001P Trinity College Dublin, Ireland
6th European Workshop on Cannabinoid Research



2,5,6-Trisubstituted Pyridines as Novel, Highly Potent and Selective CB2 Agonists for the Prevention of Organ Damage

Stefanie Bendels1, Caterina Bissantz1, Jürgen Fingerle1, Uwe Grether1, Sabine Grüner1, Paul Hebeisen1, Atsushi Kimbara1, Qingping Liu2, Matthias Nettekoven1, Marco Prunotto1, Mark Rogers-Evans1, Stephan Röver1, Franz Schuler1, Tanja Schulz-Gasch1, Christoph Ullmer1, Zhiwei Wang2, Wulun Yang2. 1F. Hoffmann-La Roche Ltd., Basel, Switzerland, 2BioDuro, Beijing, China


Throughout evolution the mammalian body has developed numerous protective mechanisms to prevent and limit tissue injury caused by various types of neuronal as well as non-neuronal insults. Lipid signaling through cannabinoid 2 (CB2) receptors is thought to be an important part of such a protective machinery and CB2 receptor stimulation triggers mostly protective activities.[1] Inflammation/tissue injury causes a rapid increase in local endocannabinoid levels which leads to a fast modulation of signaling pathways in immune and other cells and subsequently affects the function of these cells. It has been reported that CB2 agonists positively influence a large number of pathological conditions, spanning from cardiovascular, over gastrointestinal, liver, kidney, lung, neurodegenerative and psychiatric disorders to pain, cancer, bone, reproductive and skin pathologies. Taken together, we therefore hypothesize that selective CB2 agonists should be able to reduce kidney damage after a warm ischemia reperfusion injury.2,5,6-Trisubstituted pyridines (I) are highly potent CB2 agonists with CB2 cAMP EC50 values down to the picomolar range. By exploring the 3 exit vectors, a detailed structure activity relationship for CB2 binding and functional (cAMP and beta-arrestin) assays was elaborated. Subtle structural changes can turn agonists into inverse agonists. These effects can be rationalized by 3D homology models which are built on the crystal structures of bovine rhodopsin with cis- and trans-retinal. Furthermore, species differences between human and mouse receptor as well as the influence of structural changes on either of the three exit vectors on the selectivity against the CB1 receptor were investigated. Next to their in vitro potency on and selectivity for the target receptor, pyridines (I) were further optimized for their physicochemical properties including solubility, membrane permeation and lipophilicity as well as for their metabolic stability and cytochrome P450 inhibition potential.

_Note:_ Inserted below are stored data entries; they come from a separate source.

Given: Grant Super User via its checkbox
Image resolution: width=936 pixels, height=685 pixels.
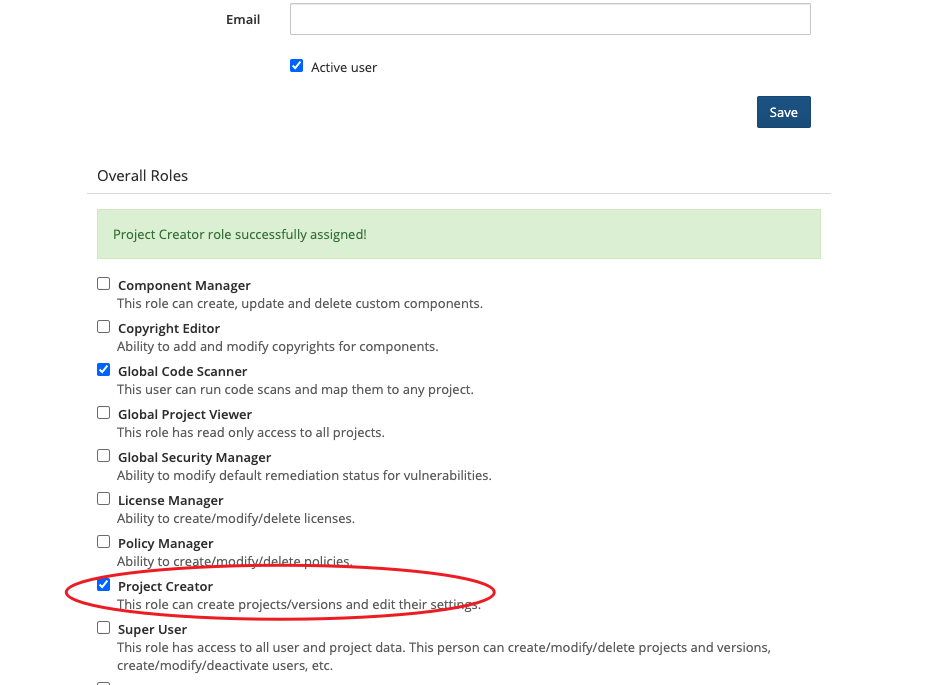Looking at the screenshot, I should (103, 628).
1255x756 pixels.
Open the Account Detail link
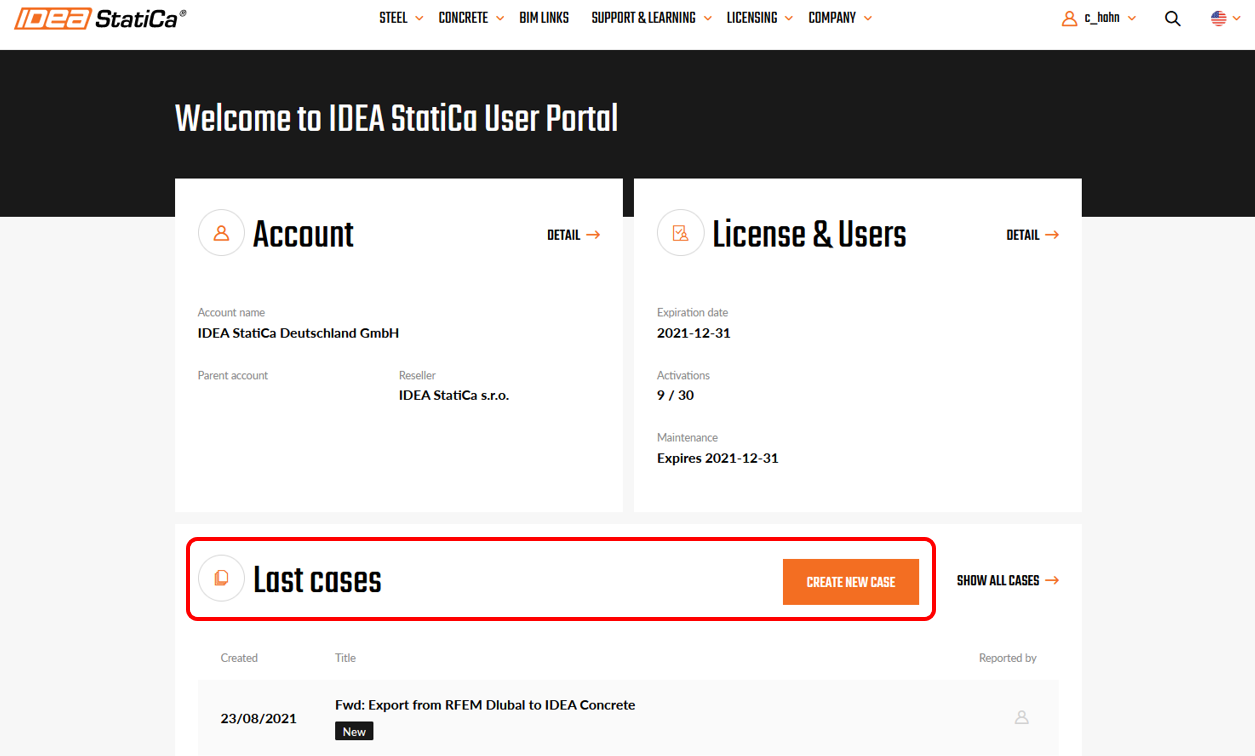tap(573, 235)
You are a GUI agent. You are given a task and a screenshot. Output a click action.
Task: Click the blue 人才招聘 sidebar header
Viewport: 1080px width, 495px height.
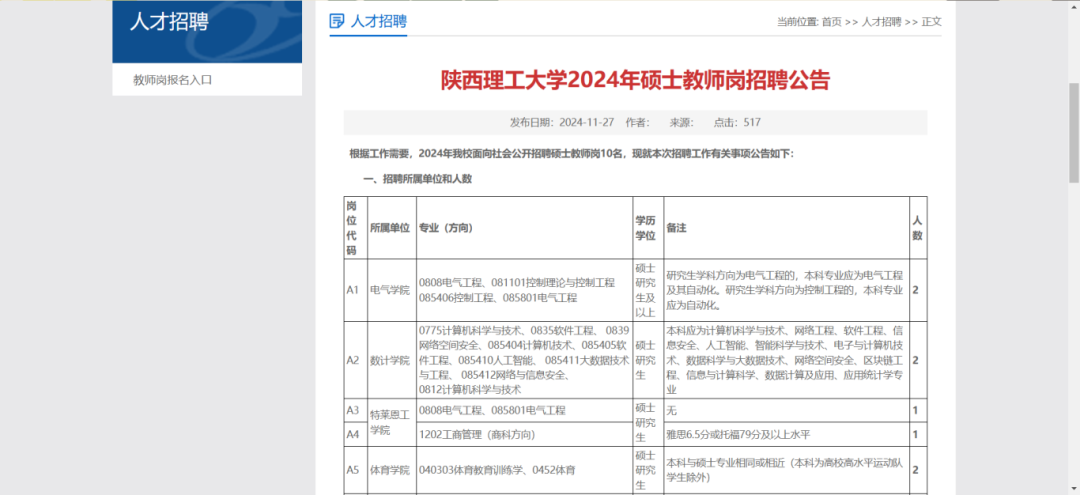coord(169,22)
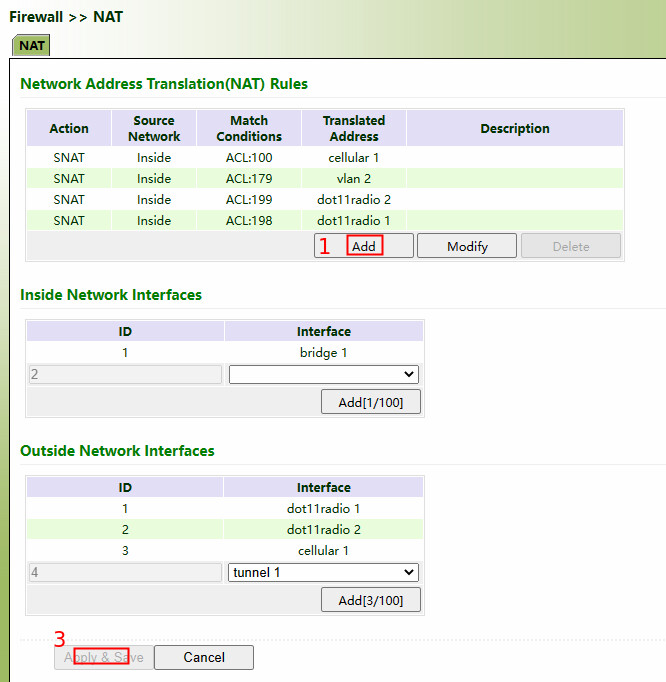This screenshot has width=666, height=682.
Task: Choose the NAT rule row with ACL:198
Action: click(248, 220)
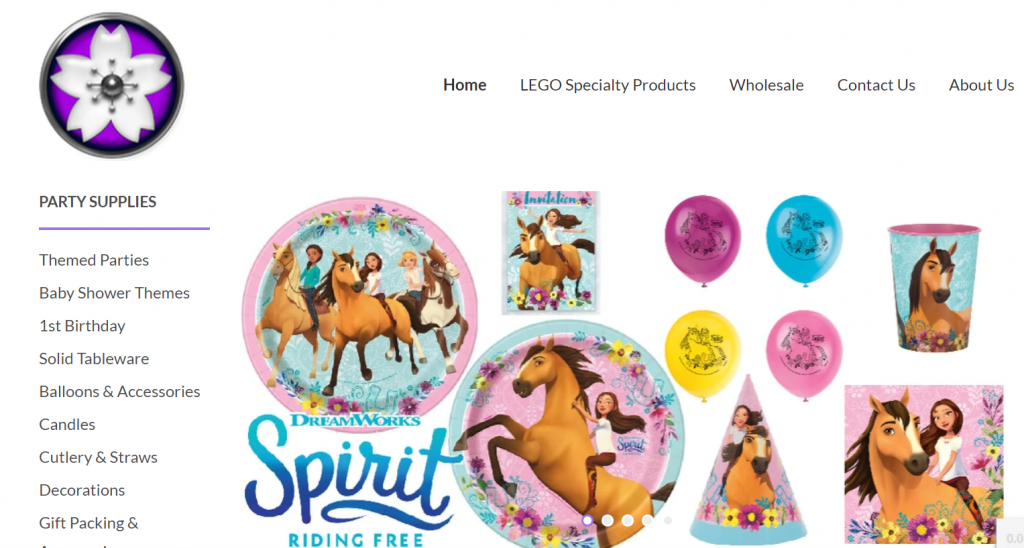1024x548 pixels.
Task: Open Balloons & Accessories category
Action: (120, 391)
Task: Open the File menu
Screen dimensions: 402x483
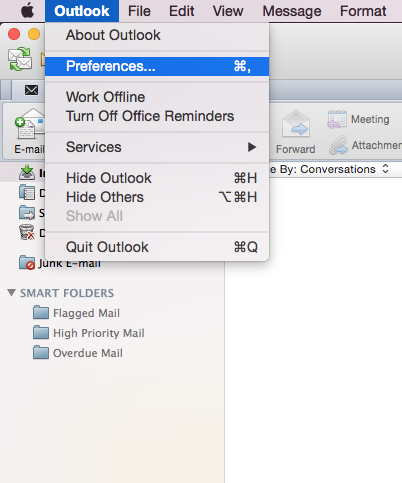Action: pos(139,11)
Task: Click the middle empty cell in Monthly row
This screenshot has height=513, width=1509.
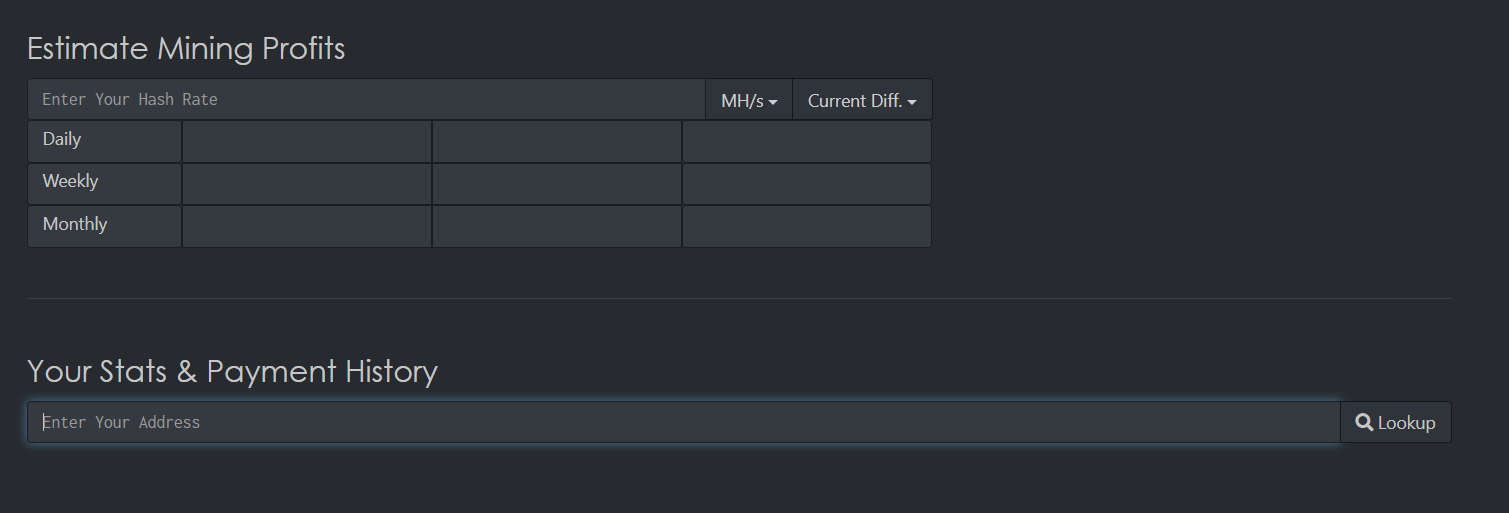Action: 557,226
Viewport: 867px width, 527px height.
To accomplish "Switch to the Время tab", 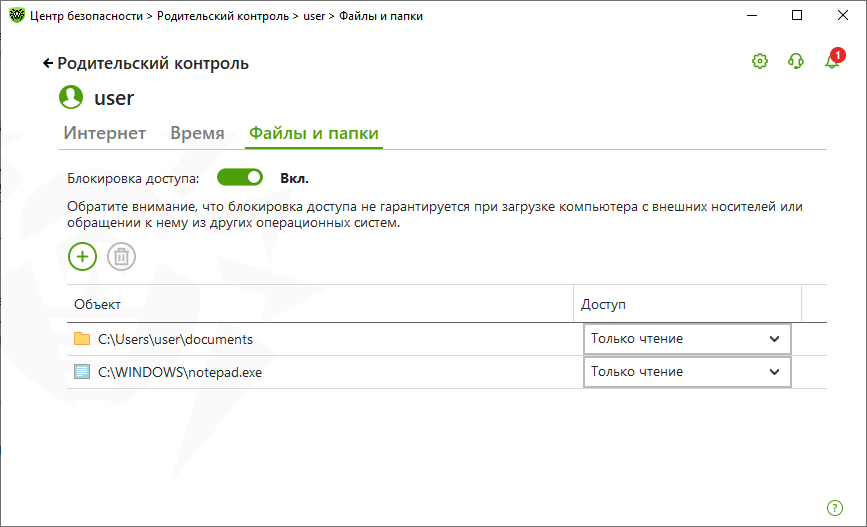I will (197, 133).
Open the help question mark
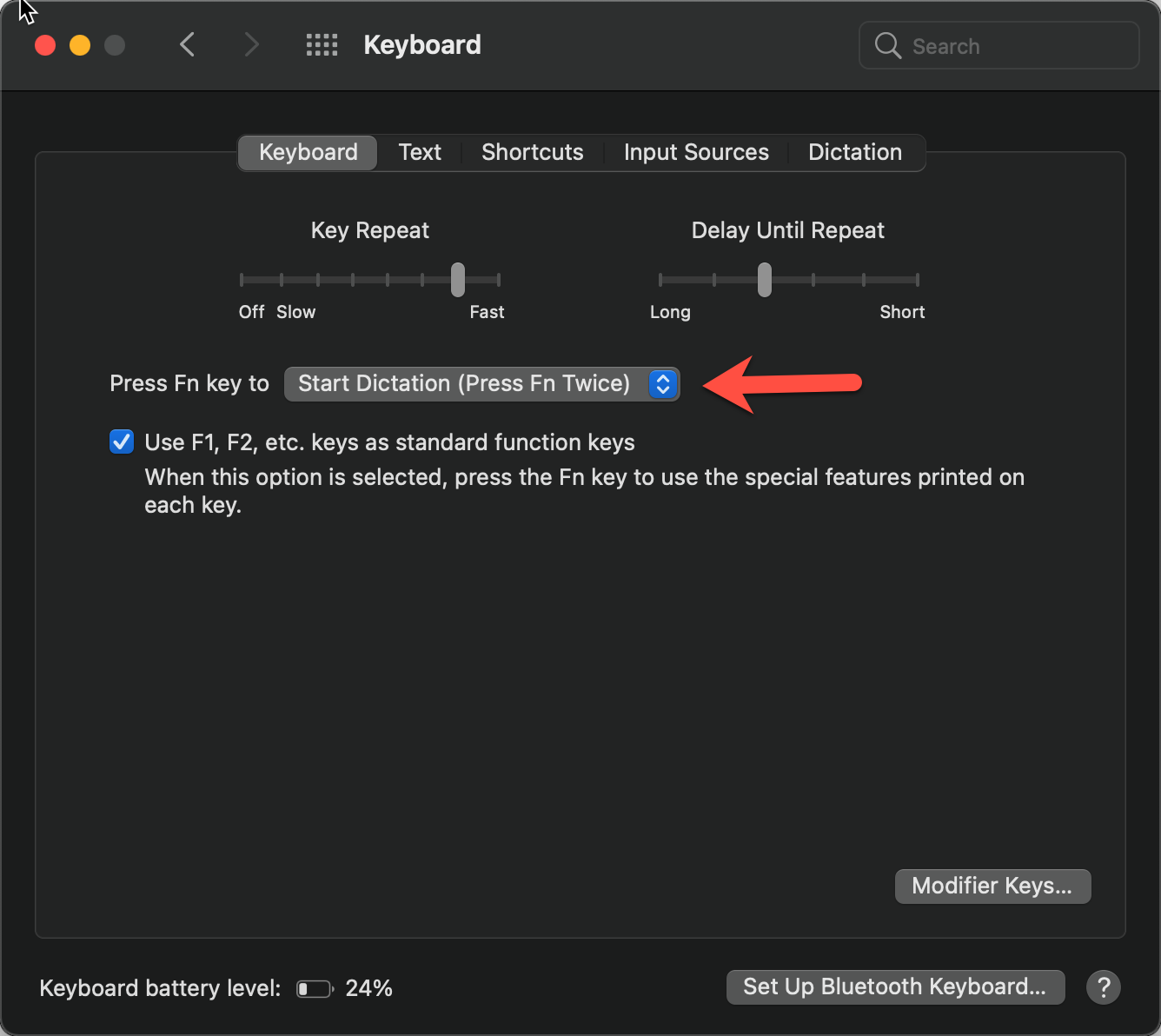The height and width of the screenshot is (1036, 1161). 1104,987
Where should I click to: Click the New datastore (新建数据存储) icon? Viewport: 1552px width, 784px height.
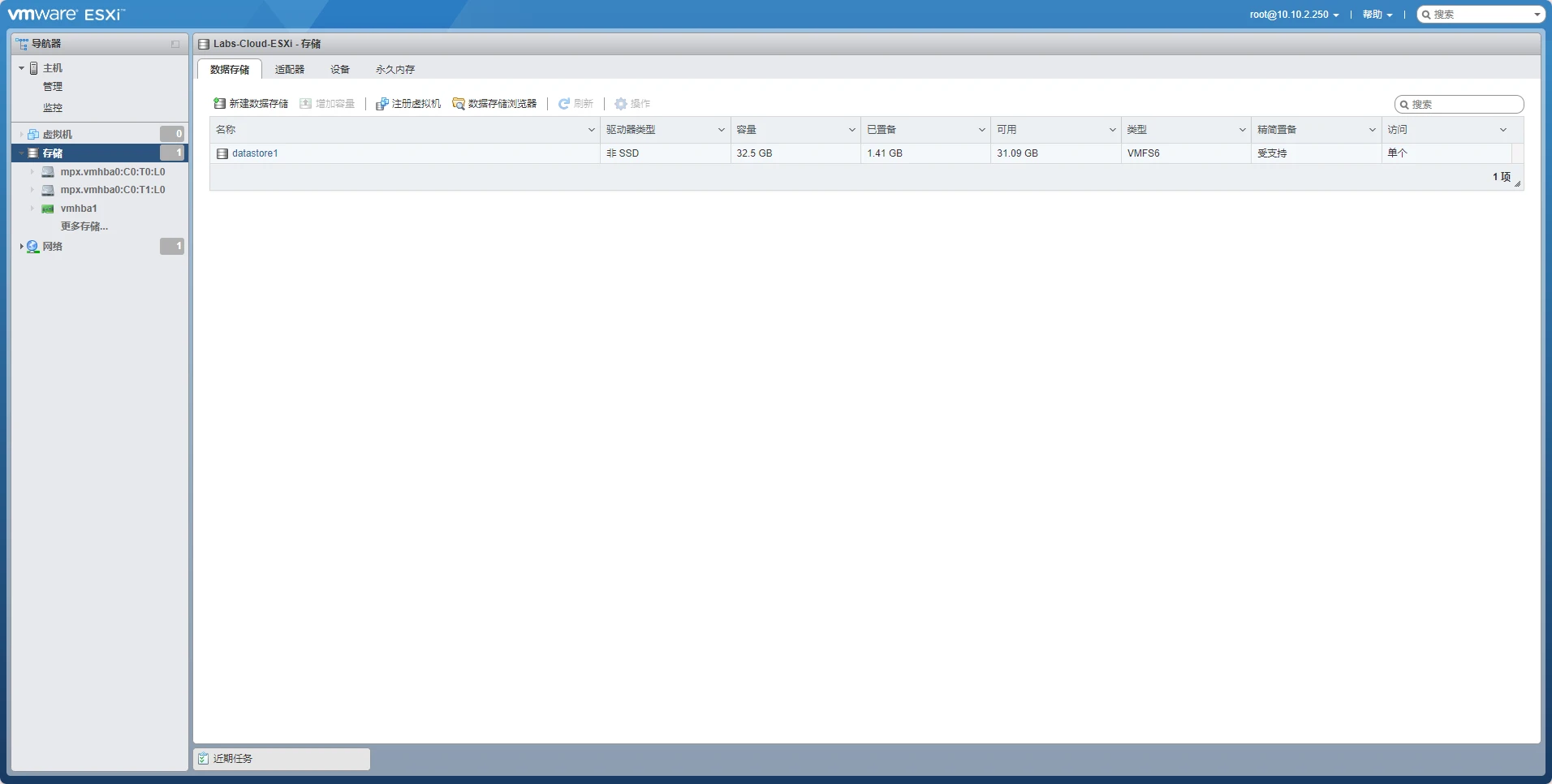click(219, 104)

Advanced compounds combining high in vitro potency with favourable early ADME properties have been profiled in in vivo pharmacokinetic studies and demonstrated to be efficacious in mouse ischemia reperfusion animal studies. RO6839328 exhibits a favourable in vivo mouse pharmacokinetic profile (clearance 37 mL/min/kg; bioavailability 41%; half-life 1.7 h). After administration by gavage to male mice (age ~10 weeks) 30 min before a warm ischemia/reperfusion (I/R), whereby kidney blood flow was interrupted for 25 min at 37 °C, RO6839328 lowered plasma creatinine levels by 28% at 10 mg/kg and 23% at 1 mg/kg. This indicates that selective CB2 agonists might be beneficial for the treatment of acute kidney injury.

[1] Pacher P & Mechoulam R, Progress in Lipid Research 50:193, 2011.